(Stored records)
· · · · · · ·

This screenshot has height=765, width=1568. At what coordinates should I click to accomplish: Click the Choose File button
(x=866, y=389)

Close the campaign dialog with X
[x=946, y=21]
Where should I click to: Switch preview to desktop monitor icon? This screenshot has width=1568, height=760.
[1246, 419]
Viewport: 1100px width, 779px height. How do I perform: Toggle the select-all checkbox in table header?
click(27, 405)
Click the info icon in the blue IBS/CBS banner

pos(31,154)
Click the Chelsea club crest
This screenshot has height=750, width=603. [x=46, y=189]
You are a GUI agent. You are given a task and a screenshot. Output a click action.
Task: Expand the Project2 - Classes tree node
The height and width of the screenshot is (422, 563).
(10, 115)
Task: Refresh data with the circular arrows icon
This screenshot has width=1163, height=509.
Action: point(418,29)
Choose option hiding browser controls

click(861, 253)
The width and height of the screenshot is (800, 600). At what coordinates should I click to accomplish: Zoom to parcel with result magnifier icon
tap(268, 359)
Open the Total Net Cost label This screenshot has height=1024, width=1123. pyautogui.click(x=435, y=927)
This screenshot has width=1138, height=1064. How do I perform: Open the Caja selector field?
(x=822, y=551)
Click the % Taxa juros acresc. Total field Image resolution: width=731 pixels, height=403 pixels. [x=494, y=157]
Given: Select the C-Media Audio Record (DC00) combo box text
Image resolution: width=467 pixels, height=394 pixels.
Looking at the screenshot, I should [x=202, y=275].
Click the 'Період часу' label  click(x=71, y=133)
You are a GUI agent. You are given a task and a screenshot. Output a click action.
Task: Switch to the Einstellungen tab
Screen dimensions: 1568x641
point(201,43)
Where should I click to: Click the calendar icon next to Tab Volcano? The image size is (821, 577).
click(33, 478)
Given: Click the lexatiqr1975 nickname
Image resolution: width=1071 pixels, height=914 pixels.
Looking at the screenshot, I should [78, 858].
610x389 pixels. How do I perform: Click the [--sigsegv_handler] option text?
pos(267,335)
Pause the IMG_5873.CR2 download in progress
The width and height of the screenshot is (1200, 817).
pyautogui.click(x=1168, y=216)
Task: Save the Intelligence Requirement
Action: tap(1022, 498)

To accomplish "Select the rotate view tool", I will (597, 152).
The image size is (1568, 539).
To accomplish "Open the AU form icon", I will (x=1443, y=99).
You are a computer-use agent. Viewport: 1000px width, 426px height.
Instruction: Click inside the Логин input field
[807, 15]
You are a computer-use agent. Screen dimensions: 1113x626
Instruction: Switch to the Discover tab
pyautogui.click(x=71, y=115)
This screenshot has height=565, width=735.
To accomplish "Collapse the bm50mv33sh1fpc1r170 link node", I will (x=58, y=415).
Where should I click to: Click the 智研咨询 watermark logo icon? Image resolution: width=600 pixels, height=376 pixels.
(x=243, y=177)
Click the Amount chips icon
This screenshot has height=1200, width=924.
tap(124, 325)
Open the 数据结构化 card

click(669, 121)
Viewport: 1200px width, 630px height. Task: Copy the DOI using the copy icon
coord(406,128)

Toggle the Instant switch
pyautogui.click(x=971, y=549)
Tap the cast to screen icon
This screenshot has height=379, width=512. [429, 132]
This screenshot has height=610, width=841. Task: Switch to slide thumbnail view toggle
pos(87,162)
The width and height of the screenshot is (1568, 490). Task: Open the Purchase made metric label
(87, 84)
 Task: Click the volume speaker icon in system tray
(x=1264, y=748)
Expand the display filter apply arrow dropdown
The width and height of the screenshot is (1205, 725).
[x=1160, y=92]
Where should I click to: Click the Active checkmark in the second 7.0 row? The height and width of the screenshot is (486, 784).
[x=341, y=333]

· · · · · · ·

> _Assigned task_: Scan the records above and report every line with the string "computer".

> _Exercise answer_:
You are a computer-use agent. Viewport: 1000px width, 426px height.
You are a computer-use agent. Screen dimensions: 1113x626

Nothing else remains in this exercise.